As usual, the Discoverer satellite was launched onboard the Thor-Agena booster system. The launch was successful, but the mission failed due to a power failure in the satellite which prevented the film cannister re-entry capsule from returning successfully. 

Let's remember though, that mission failures always help us to learn what can go wrong and prepare the next mission more carefully. We build successes on our failures. In those early days of space launches, the US did a lot of building...

Saturday, August 8, 2009

50 YA - Explorer VI

Couldn't get to blog yesterday, so I'm off by a day- arrrgggg!
August 7, 1959 - NASA launched a Thor-Able III rocket and placed EXPLORER VI in orbit. Nicknamed "The PaddleWheel Satellite" after it's appearance, the satellite beamed crude pictures of the Earth's surface and cloud cover back to scientists. Fourteen experiments were on the craft.

First crude TV image of Earth from Explorer VI

For me, this was a significant moment in the space program for a couple of reasons. First, of course we have the important first TV image of the Earth from orbit. This was an important milestone in shaping our current understanding of the Earth by taking our "eyes" from the flat horizon to the eventual understanding of the Earth as a small, some say fragile, outpost of life in the great big universe. This view will culminate with the famous Apollo 8 photo of the Earth rising above the moon. That photo became most famous as an iconic image of the Earth and it's environment, and helped shape a global perception in favor of environmentalism.
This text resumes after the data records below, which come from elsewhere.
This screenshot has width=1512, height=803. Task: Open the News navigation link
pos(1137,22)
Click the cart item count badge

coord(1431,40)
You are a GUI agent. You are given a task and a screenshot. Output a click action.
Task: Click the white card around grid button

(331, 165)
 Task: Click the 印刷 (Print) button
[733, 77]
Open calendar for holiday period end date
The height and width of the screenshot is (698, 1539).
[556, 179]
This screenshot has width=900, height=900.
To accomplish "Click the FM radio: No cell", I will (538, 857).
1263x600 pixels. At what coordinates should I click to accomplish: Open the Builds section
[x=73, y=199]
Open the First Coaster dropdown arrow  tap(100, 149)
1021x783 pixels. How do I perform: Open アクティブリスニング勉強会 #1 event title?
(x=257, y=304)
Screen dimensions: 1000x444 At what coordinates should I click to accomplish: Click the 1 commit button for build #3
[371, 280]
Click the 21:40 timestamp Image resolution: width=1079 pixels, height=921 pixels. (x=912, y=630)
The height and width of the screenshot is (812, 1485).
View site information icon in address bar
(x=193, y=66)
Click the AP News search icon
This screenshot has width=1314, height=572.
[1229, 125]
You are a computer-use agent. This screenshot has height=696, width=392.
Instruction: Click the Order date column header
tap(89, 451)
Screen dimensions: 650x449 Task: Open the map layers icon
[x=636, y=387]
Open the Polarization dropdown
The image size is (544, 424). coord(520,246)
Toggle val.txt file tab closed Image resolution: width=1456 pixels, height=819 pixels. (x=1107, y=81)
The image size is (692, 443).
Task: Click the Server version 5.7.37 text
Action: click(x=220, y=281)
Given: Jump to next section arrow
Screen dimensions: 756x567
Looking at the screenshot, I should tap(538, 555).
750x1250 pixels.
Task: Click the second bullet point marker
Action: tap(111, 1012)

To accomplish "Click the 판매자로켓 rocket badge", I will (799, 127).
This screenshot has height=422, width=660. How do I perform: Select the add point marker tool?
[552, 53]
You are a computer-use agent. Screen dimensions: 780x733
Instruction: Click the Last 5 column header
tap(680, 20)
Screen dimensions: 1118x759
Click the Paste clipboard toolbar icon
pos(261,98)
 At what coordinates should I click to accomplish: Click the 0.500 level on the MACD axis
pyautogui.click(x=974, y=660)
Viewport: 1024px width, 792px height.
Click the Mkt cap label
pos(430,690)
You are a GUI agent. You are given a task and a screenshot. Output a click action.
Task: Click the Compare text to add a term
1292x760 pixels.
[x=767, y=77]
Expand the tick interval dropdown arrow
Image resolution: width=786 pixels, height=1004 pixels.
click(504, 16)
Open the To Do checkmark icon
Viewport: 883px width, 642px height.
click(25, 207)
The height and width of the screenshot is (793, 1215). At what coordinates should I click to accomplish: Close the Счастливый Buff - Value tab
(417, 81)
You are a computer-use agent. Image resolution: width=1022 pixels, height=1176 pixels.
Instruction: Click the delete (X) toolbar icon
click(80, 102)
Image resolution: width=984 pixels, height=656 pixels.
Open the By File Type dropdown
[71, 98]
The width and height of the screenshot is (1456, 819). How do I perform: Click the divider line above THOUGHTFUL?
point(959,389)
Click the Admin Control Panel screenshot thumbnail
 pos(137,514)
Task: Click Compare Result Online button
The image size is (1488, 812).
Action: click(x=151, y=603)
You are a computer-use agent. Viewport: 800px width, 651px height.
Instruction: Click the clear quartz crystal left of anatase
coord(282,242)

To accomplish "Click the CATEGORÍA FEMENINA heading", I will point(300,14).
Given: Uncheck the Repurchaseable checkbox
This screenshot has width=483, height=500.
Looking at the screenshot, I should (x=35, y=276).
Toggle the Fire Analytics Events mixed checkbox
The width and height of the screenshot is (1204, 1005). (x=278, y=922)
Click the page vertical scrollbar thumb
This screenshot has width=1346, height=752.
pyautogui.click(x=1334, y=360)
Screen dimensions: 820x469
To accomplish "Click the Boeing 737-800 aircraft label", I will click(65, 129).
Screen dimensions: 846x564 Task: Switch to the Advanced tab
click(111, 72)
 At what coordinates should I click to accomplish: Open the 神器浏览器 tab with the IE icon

Secondly, this was a great step in the progress towards weather satellites and the impact it would have on weather forecasting and public safety. Until satellites could image the vast lonely expanses of the oceans, scientists only could rely on eyewitness reports of storms from pilots and ships that encountered the weather heading toward land and our population centers. Think now how many lives have been saved because we have advanced warning of hurricanes and typhoons, thanks to our robotic sentinels in the sky. That alone is worth the price of the space program.

Saturday, August 1, 2009

STS-127 Wraps it up

Lucky 13- Thirteen astronauts and cosmonauts in one picture! Not so improbable on Earth, but this picture is taken while they float around in the interior of the International Space Station just before the departure of shuttle Endeavor. It may seem a small thing, but to space enthusiasts, we revel in these types of advances in the seemingly glacial advance of the colonization of space.

Endeavor made a great touchdown Friday morning at the Kennedy Space Center in Florida. Mission STS-127 came to a close. There are now only 7 shuttle flights left on the current NASA manifest, all devoted to finishing up the construction of the ISS before the retirement of the shuttle system in 2010.

Realistically, I believe that the shuttle flight schedule will back up into 2011. The last two shuttle missions show perfectly well that glitches in the complex launch system, particularly where fueling and engines are concerned, can significantly delay a flight. The current schedule is very tight and the wait between flights may be unrealistic. We'll see.